By Maria Colgan on Mar 17, 2011
By creating extended statistics on a group of columns, the Optimizer can determine a more accurate cardinality estimate when the columns are used together in a where clause of a SQL statement.You can use DBMS_STATS.CREATE_EXTENDED_STATS to define the column group you want to have statistics gathered on as a whole. Once the group has been established Oracle will automatically maintain the statistics on that column group when statistics are gathered on the table.
If we continue with the initial example of the customers table, When the value of cust_state_province is 'CA' we know the value of country_id will be 52790 or the USA. There is also a skew in the data in these two columns; because the company used in the SH is based in San Francisco so the majority of rows in the table have the values 'CA' and 52790. Both the relationship between the columns and the skew in the data can make it difficult for the optimizer to calculate the cardinality of these columns correctly when they are used together in a query.
With just basic statistics we see the optimizer thinks there will only be 127 row returned because it assumes both columns will reduce the number of rows returned (# of rows in the table X 1/NDV of column1 X 1/NDV of column2). We know that this is not true in this case. We must provide better statistic to the optimizer so it can determine the correct cardinality estimate. Prior to Oracle Database 11g the only option open to us would be to make the optimizer aware of the data skew in both the country_id column (most rows have 52790 as the value) and the cust_state_province column (most rows have 'CA' as the value). We can do this by gathering histograms on the skewed columns.
Now that we have histograms on both the country_id and the cust_state_province columns let's see if the optimizers estimate is more accurate.

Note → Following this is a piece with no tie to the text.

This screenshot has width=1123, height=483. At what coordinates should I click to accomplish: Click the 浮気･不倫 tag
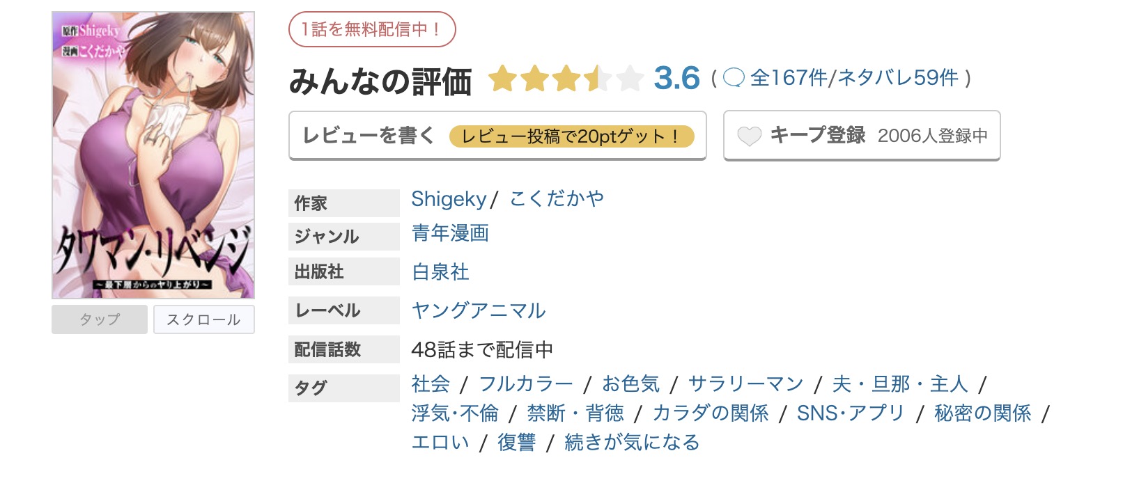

There is a slightly improvement in the estimate since we have histograms for the individual columns. However the optimizer is still not aware that there is a relationship or correlation between these two columns. In Oracle Database 11g we can tell the optimizer about this correlation by creating extended statistics on these two columns as a group. Once the extended statistics have been created the next time statistics are gathered on the CUSTOMERS table an extra set of statistics, for the combine group of country_id and cust_state_province, will be collected. The DBMS_STATS.CREATE_EXTENDED_STATS function can be used to create the extended statistics or a 'column group' for country_id and cust_state_province.
After creating the extended statistics and regather statistics, you will see a system generated column name in USER_TAB_COL_STATISTICS, which represents the new column group. A subset of statistics are maintained for column groups including;
- Number of distinct values
- Number of Nulls
So now we have statistics on the column group lets confirm that is enough information for the optimizer to get the correct estimation.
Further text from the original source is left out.